Consigne:
Selon le texte fourni, que portait souvent la jeunesse qui marchait pacifiquement pour l'égalité en 1983 ?

Pourtant, une à une, toutes ces baudruches se dégonflent et leur effet performatif se dissipe. Mais le mal est fait, l’état du rapport de force le prouve. Le spectre d’une invasion par l’immigration n’est guère plus tangible que lorsqu’il a été brandi en 1984 par Stirbois à Dreux, premier fief gagné par le FN, fondé dix ans plus tôt par des anciens pro-nazi et de l’OAS, ouvrant la voie à tant d’autres. Descendant.es de colonisés, nous sommes nombreux.ses à nous en souvenir, et comme Rachid Taha, nous avons appris la leçon, alors, et elle reste indélébile. Nous savons combien ce message a pénétré les esprits, jusqu’aux forces de l’ordre et a banalisé le contrôle au faciès fusse au risque de tuer des jeunes gens dont le seul tort est d’être ce qu’ils sont et de craindre pour leur vie. Contre leur haine grandissante, déjà en 1983, la jeunesse qui marchait pacifiquement pour l’égalité portait souvent un keffieh, symbole d’émancipation et de résistance, en solidarité avec la Palestine.

Données fournies:
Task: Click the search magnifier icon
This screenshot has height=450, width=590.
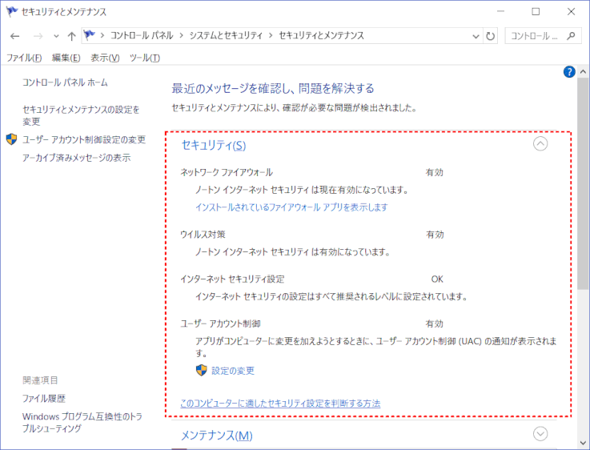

Réponse finale:
Un keffieh, symbole d'émancipation et de résistance, en solidarité avec la Palestine.